### [What needs to be done]
Write out all of the entries below word for word.

(Stored items)
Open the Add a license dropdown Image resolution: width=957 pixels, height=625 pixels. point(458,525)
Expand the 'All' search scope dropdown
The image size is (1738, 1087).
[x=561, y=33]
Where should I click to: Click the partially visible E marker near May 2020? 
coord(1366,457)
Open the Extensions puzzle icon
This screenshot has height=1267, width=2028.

### [Response to this task]
Open the Add a license dropdown Image resolution: width=957 pixels, height=625 pixels. point(458,525)
Expand the 'All' search scope dropdown
The image size is (1738, 1087).
[x=561, y=33]
Where should I click to: Click the partially visible E marker near May 2020? 
coord(1366,457)
Open the Extensions puzzle icon
This screenshot has height=1267, width=2028.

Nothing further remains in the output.